Saved entries:
--- START ---

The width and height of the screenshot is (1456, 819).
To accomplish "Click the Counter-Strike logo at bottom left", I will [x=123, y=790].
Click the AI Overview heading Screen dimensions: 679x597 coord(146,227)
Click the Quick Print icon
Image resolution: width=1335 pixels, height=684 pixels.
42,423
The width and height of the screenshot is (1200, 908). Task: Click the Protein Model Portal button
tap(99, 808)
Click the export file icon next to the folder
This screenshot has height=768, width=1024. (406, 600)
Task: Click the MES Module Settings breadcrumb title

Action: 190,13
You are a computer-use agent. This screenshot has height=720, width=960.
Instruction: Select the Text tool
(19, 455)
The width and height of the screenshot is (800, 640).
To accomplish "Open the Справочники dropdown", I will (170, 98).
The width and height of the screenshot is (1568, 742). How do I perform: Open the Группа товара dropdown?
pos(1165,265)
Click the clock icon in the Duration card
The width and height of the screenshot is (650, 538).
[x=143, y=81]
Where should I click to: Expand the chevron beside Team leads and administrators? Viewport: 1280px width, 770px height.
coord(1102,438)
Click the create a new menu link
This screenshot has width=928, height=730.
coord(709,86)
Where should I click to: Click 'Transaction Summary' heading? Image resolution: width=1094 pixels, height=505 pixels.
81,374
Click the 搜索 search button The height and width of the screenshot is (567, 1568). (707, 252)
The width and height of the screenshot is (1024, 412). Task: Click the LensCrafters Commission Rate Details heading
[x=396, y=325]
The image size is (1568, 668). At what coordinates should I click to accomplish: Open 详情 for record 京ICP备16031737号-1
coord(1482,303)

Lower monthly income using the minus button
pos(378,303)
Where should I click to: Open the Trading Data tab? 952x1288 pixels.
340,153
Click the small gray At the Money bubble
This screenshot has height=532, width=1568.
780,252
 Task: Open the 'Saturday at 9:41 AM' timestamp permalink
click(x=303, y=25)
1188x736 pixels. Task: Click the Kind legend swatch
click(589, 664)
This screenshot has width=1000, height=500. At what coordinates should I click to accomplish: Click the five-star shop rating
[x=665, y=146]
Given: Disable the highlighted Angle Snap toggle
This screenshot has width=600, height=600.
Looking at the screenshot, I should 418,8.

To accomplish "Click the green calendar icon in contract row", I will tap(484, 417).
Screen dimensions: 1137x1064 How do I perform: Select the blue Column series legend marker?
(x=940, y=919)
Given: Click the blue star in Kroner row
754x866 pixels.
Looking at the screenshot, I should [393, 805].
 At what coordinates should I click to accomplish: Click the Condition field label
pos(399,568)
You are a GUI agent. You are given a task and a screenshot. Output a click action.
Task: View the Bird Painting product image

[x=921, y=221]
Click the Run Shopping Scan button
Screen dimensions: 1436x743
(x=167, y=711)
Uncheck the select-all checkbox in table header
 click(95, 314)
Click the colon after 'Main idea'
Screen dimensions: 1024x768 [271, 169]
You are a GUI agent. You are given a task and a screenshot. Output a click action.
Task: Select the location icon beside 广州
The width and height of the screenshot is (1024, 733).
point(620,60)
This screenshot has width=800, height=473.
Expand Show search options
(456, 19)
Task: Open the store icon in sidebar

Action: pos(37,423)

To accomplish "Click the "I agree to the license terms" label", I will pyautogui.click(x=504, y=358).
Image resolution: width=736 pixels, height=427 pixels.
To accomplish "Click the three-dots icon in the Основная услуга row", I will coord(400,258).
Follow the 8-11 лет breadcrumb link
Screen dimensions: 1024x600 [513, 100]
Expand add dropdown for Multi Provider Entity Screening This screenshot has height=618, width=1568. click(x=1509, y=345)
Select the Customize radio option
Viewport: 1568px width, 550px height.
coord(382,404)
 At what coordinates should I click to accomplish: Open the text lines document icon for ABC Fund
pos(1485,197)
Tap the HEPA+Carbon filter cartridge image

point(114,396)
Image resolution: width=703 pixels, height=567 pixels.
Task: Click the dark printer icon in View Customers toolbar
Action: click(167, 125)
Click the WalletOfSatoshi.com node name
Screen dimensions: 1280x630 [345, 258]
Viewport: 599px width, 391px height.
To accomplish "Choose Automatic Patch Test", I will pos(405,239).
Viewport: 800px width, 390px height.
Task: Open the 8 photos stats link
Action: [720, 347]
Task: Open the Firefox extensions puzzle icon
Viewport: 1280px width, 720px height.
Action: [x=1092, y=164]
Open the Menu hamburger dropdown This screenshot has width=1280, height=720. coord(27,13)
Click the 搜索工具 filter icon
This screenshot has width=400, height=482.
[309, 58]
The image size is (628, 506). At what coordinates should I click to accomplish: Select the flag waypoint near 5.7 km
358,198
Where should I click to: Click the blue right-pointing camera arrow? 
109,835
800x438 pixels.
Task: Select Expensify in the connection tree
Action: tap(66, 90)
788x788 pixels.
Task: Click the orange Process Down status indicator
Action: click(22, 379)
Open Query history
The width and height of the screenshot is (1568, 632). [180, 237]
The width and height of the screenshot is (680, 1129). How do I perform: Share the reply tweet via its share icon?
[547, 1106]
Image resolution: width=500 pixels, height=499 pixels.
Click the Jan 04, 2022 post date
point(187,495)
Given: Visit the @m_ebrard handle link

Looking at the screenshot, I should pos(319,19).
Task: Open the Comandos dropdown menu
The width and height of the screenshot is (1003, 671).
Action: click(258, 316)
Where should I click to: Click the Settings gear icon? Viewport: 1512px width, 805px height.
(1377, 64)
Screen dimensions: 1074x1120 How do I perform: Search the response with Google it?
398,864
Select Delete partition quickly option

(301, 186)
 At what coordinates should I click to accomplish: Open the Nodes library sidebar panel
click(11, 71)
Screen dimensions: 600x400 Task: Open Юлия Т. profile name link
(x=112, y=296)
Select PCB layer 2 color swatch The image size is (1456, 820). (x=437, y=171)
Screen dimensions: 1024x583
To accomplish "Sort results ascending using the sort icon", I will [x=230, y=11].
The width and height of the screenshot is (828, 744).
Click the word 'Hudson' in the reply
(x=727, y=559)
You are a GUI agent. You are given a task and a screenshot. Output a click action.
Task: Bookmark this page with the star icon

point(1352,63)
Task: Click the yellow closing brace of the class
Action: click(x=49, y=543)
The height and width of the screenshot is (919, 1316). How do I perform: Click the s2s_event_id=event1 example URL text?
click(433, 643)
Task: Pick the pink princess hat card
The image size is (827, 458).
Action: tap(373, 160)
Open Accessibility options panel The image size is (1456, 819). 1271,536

--- END ---

### Task details
Please write out every line of the data exactly.

### Answer section
The width and height of the screenshot is (1456, 819).
To accomplish "Click the Counter-Strike logo at bottom left", I will [x=123, y=790].
Click the AI Overview heading Screen dimensions: 679x597 coord(146,227)
Click the Quick Print icon
Image resolution: width=1335 pixels, height=684 pixels.
42,423
The width and height of the screenshot is (1200, 908). Task: Click the Protein Model Portal button
tap(99, 808)
Click the export file icon next to the folder
This screenshot has height=768, width=1024. (406, 600)
Task: Click the MES Module Settings breadcrumb title

Action: 190,13
You are a computer-use agent. This screenshot has height=720, width=960.
Instruction: Select the Text tool
(19, 455)
The width and height of the screenshot is (800, 640).
To accomplish "Open the Справочники dropdown", I will (170, 98).
The width and height of the screenshot is (1568, 742). How do I perform: Open the Группа товара dropdown?
pos(1165,265)
Click the clock icon in the Duration card
The width and height of the screenshot is (650, 538).
[x=143, y=81]
Where should I click to: Expand the chevron beside Team leads and administrators? Viewport: 1280px width, 770px height.
coord(1102,438)
Click the create a new menu link
This screenshot has width=928, height=730.
coord(709,86)
Where should I click to: Click 'Transaction Summary' heading? Image resolution: width=1094 pixels, height=505 pixels.
81,374
Click the 搜索 search button The height and width of the screenshot is (567, 1568). (707, 252)
The width and height of the screenshot is (1024, 412). Task: Click the LensCrafters Commission Rate Details heading
[x=396, y=325]
The image size is (1568, 668). At what coordinates should I click to accomplish: Open 详情 for record 京ICP备16031737号-1
coord(1482,303)

Lower monthly income using the minus button
pos(378,303)
Where should I click to: Open the Trading Data tab? 952x1288 pixels.
340,153
Click the small gray At the Money bubble
This screenshot has height=532, width=1568.
780,252
 Task: Open the 'Saturday at 9:41 AM' timestamp permalink
click(x=303, y=25)
1188x736 pixels. Task: Click the Kind legend swatch
click(589, 664)
This screenshot has width=1000, height=500. At what coordinates should I click to accomplish: Click the five-star shop rating
[x=665, y=146]
Given: Disable the highlighted Angle Snap toggle
This screenshot has width=600, height=600.
Looking at the screenshot, I should 418,8.

To accomplish "Click the green calendar icon in contract row", I will tap(484, 417).
Screen dimensions: 1137x1064 How do I perform: Select the blue Column series legend marker?
(x=940, y=919)
Given: Click the blue star in Kroner row
754x866 pixels.
Looking at the screenshot, I should [393, 805].
 At what coordinates should I click to accomplish: Click the Condition field label
pos(399,568)
You are a GUI agent. You are given a task and a screenshot. Output a click action.
Task: View the Bird Painting product image

[x=921, y=221]
Click the Run Shopping Scan button
Screen dimensions: 1436x743
(x=167, y=711)
Uncheck the select-all checkbox in table header
 click(95, 314)
Click the colon after 'Main idea'
Screen dimensions: 1024x768 [271, 169]
You are a GUI agent. You are given a task and a screenshot. Output a click action.
Task: Select the location icon beside 广州
The width and height of the screenshot is (1024, 733).
point(620,60)
This screenshot has width=800, height=473.
Expand Show search options
(456, 19)
Task: Open the store icon in sidebar

Action: pos(37,423)

To accomplish "Click the "I agree to the license terms" label", I will pyautogui.click(x=504, y=358).
Image resolution: width=736 pixels, height=427 pixels.
To accomplish "Click the three-dots icon in the Основная услуга row", I will coord(400,258).
Follow the 8-11 лет breadcrumb link
Screen dimensions: 1024x600 [513, 100]
Expand add dropdown for Multi Provider Entity Screening This screenshot has height=618, width=1568. click(x=1509, y=345)
Select the Customize radio option
Viewport: 1568px width, 550px height.
coord(382,404)
 At what coordinates should I click to accomplish: Open the text lines document icon for ABC Fund
pos(1485,197)
Tap the HEPA+Carbon filter cartridge image

point(114,396)
Image resolution: width=703 pixels, height=567 pixels.
Task: Click the dark printer icon in View Customers toolbar
Action: click(167, 125)
Click the WalletOfSatoshi.com node name
Screen dimensions: 1280x630 [345, 258]
Viewport: 599px width, 391px height.
To accomplish "Choose Automatic Patch Test", I will pos(405,239).
Viewport: 800px width, 390px height.
Task: Open the 8 photos stats link
Action: [720, 347]
Task: Open the Firefox extensions puzzle icon
Viewport: 1280px width, 720px height.
Action: [x=1092, y=164]
Open the Menu hamburger dropdown This screenshot has width=1280, height=720. coord(27,13)
Click the 搜索工具 filter icon
This screenshot has width=400, height=482.
[309, 58]
The image size is (628, 506). At what coordinates should I click to accomplish: Select the flag waypoint near 5.7 km
358,198
Where should I click to: Click the blue right-pointing camera arrow? 
109,835
800x438 pixels.
Task: Select Expensify in the connection tree
Action: tap(66, 90)
788x788 pixels.
Task: Click the orange Process Down status indicator
Action: click(22, 379)
Open Query history
The width and height of the screenshot is (1568, 632). [180, 237]
The width and height of the screenshot is (680, 1129). How do I perform: Share the reply tweet via its share icon?
[547, 1106]
Image resolution: width=500 pixels, height=499 pixels.
Click the Jan 04, 2022 post date
point(187,495)
Given: Visit the @m_ebrard handle link

Looking at the screenshot, I should pos(319,19).
Task: Open the Comandos dropdown menu
The width and height of the screenshot is (1003, 671).
Action: click(258, 316)
Where should I click to: Click the Settings gear icon? Viewport: 1512px width, 805px height.
(1377, 64)
Screen dimensions: 1074x1120 How do I perform: Search the response with Google it?
398,864
Select Delete partition quickly option

(301, 186)
 At what coordinates should I click to accomplish: Open the Nodes library sidebar panel
click(11, 71)
Screen dimensions: 600x400 Task: Open Юлия Т. profile name link
(x=112, y=296)
Select PCB layer 2 color swatch The image size is (1456, 820). (x=437, y=171)
Screen dimensions: 1024x583
To accomplish "Sort results ascending using the sort icon", I will [x=230, y=11].
The width and height of the screenshot is (828, 744).
Click the word 'Hudson' in the reply
(x=727, y=559)
You are a GUI agent. You are given a task and a screenshot. Output a click action.
Task: Bookmark this page with the star icon

point(1352,63)
Task: Click the yellow closing brace of the class
Action: click(x=49, y=543)
The height and width of the screenshot is (919, 1316). How do I perform: Click the s2s_event_id=event1 example URL text?
click(433, 643)
Task: Pick the pink princess hat card
The image size is (827, 458).
Action: tap(373, 160)
Open Accessibility options panel The image size is (1456, 819). 1271,536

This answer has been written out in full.